* _What is needed_: In the text on urban road networks, what do the nodes of an urban road network refer to?

The rest of this paper is organized as follows. Section 2 introduces the widely used topological indices in the field of network science. Section 3 presents the statistical analysis of the urban road networks, and the small-world analysis is also conducted. Following this, correlation analysis between some topological indices is investigated in Section 4. Section 5 explores community detections of the urban road networks, and finally, we draw conclusions in Section 6. The structure of our study is logically organized, and previous sections can support the subsequent ones. For example, Sections 4 and 5 are both based on statistical analysis of topological indices of the URNs.

2. Background and Database

In this paper, complex network theory is employed to explore topological characteristics of urban road networks (URNs) as it is a good tool to study very complex systems. Data associated with the URNs used in this study are obtained from a website (http://www.bgu.ac.il/∼bargera/tntp/), which is frequently used for transportation problems. Unlike typical space L and space P representations [29] and dual information representation [30], the nodes of an urban road network refer to the intersections of urban streets or roads, while the links represent the street or road segments connecting nodes. It is worth noting that the construction of URNs is not our focus, and we directly use the URN data from the website (http://www.bgu.ac.il/∼bargera/tntp/) developed by the scholars in the field of transportation. Due to the lack of traffic data, we do not take into account traffic on the roads. In addition, all URNs used in the study are connected. Urban road networks can be divided into weighted or unweighted based on whether links are labelled with a weight, which can be the length of links or traffic flow on such links, and so on [31]. The weight of links depends on the purpose of research.

The URNs used in this paper mainly represent cities in Europe and North America because of the limited scope of data sources. Specifically, these URNs are Austin, Chicago, Philadelphia, Anaheim, Winnipeg, Central Berlin, Barcelona, Terrassa, and Hessen, and the size of the URNs varies, ranging from 416 nodes to 13,389 nodes. Such information including the number of links is presented in Table 1.

[Records of locating words and elements]
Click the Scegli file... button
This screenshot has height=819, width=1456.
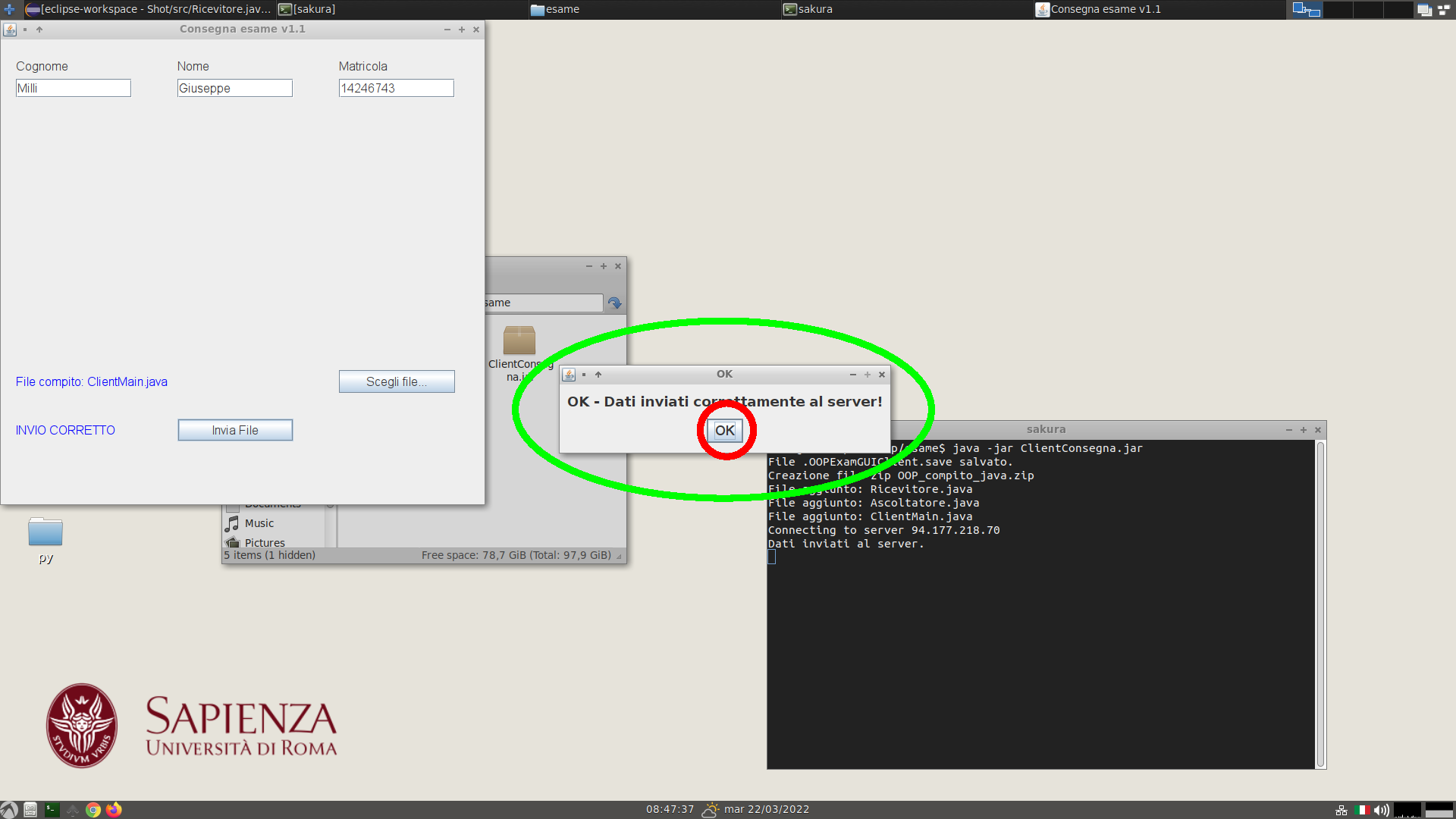(x=396, y=381)
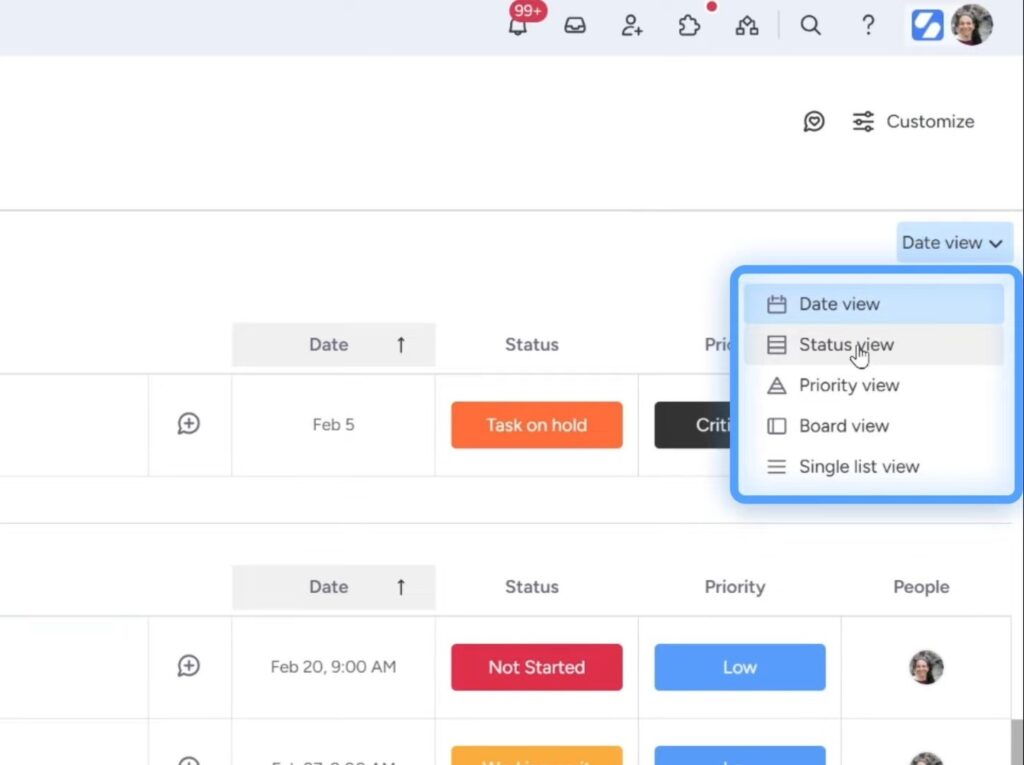This screenshot has width=1024, height=765.
Task: Open your profile avatar in the top bar
Action: point(971,25)
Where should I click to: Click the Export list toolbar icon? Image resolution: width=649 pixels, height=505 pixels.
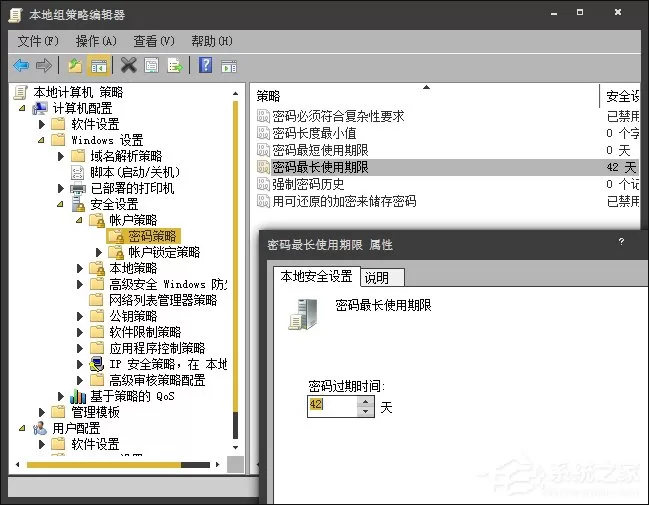tap(174, 65)
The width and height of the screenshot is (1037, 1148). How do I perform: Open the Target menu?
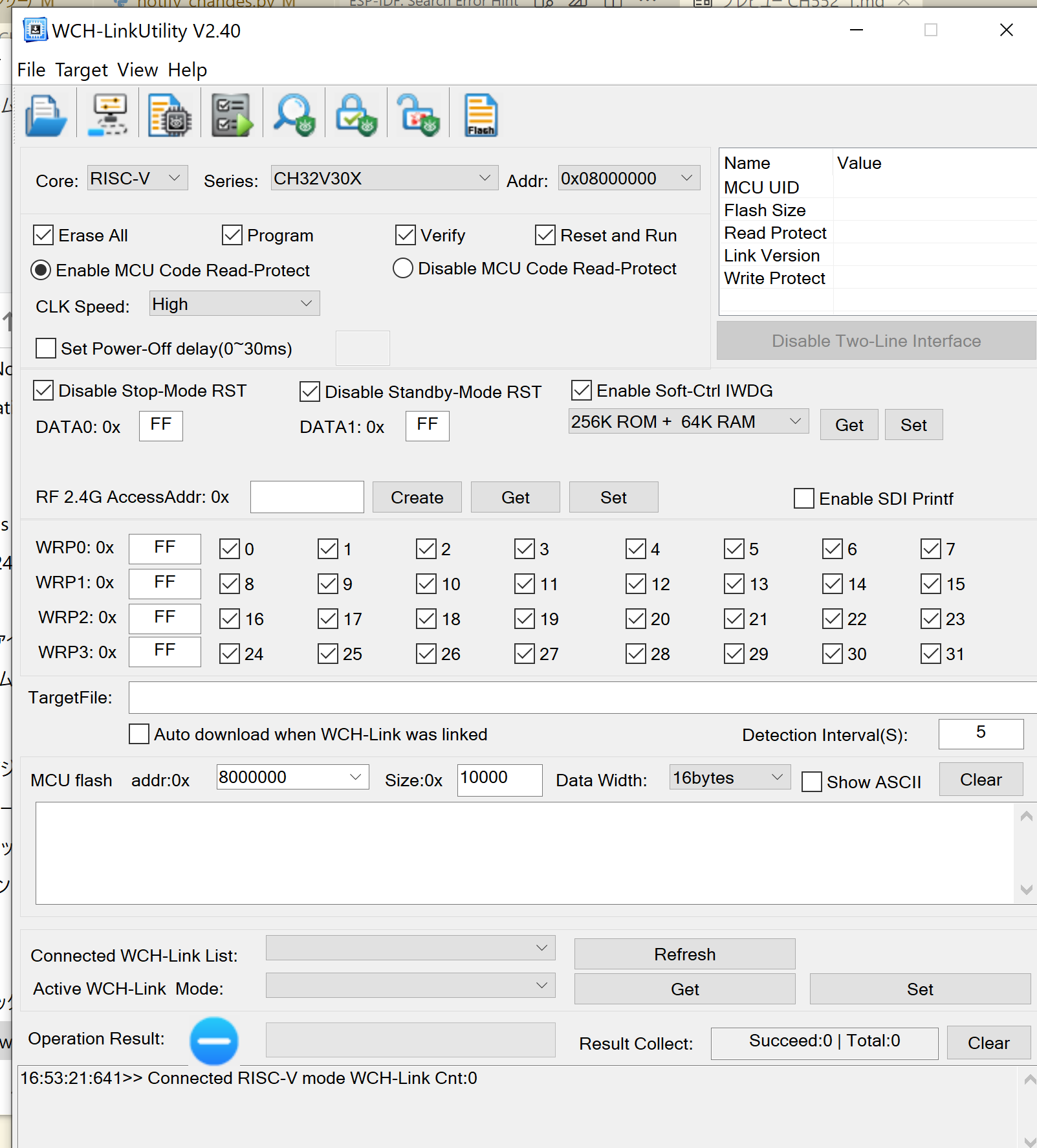[81, 70]
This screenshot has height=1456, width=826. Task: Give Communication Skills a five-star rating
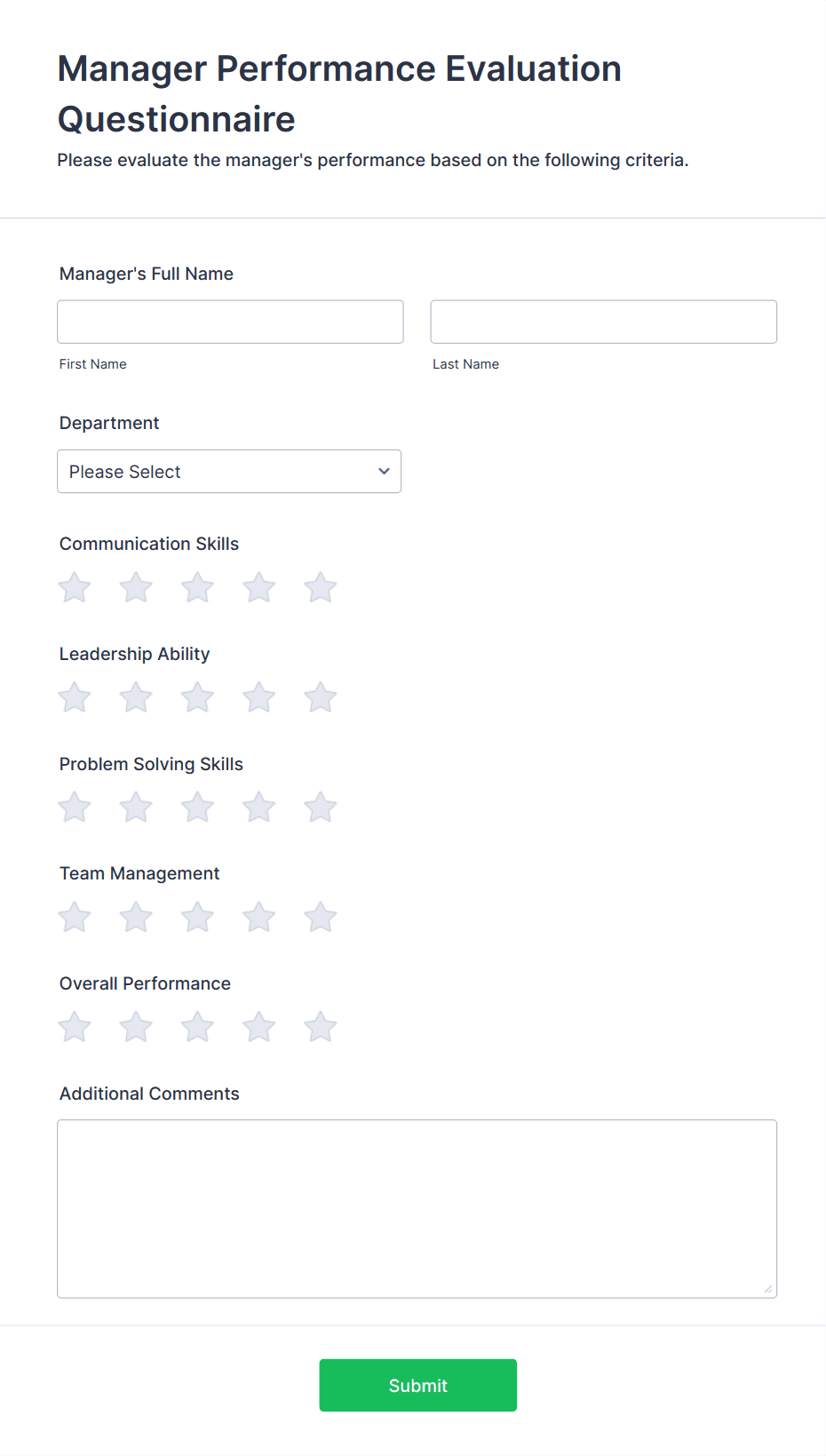[320, 587]
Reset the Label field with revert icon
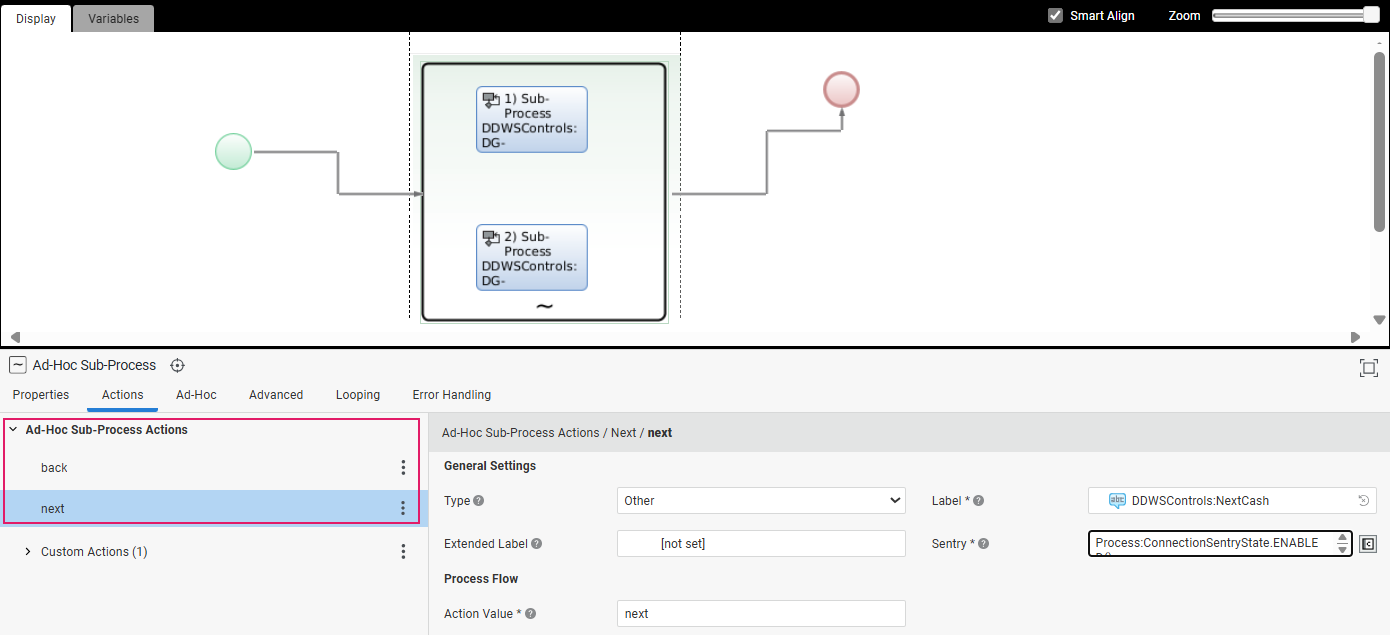Image resolution: width=1390 pixels, height=635 pixels. click(x=1363, y=501)

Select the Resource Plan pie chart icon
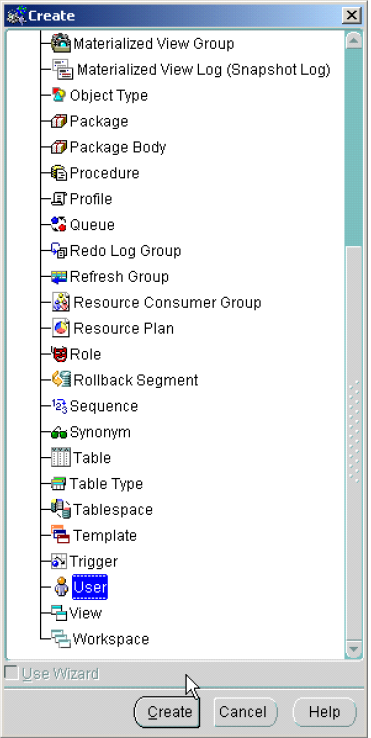(61, 328)
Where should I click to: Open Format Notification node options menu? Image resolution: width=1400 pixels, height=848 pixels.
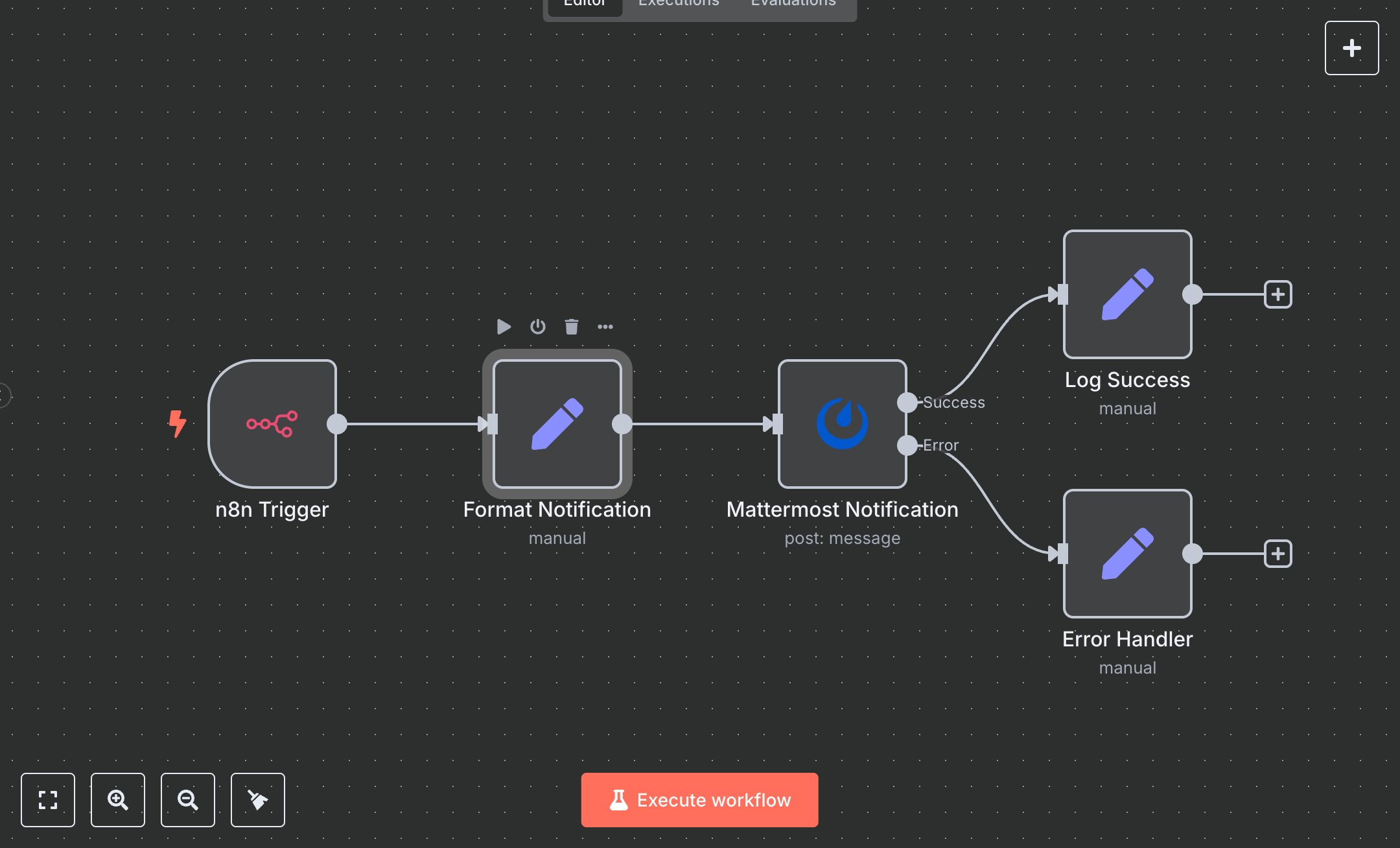click(x=605, y=327)
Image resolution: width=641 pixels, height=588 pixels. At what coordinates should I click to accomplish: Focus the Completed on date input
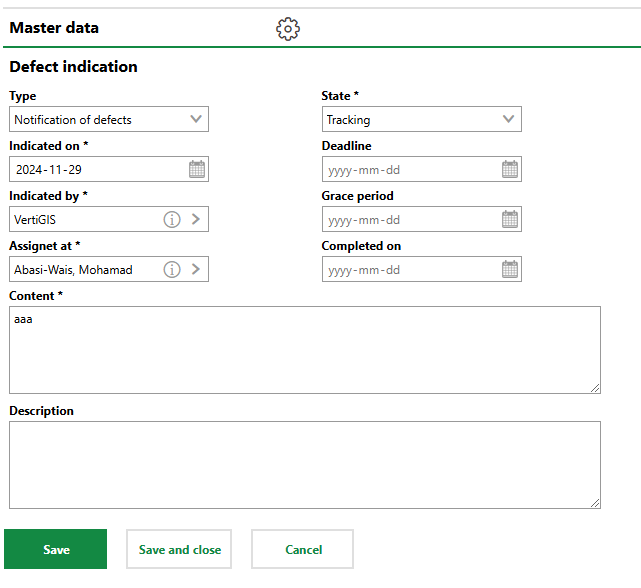pos(408,269)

* _Finished exercise_: The intersections of urban streets or roads.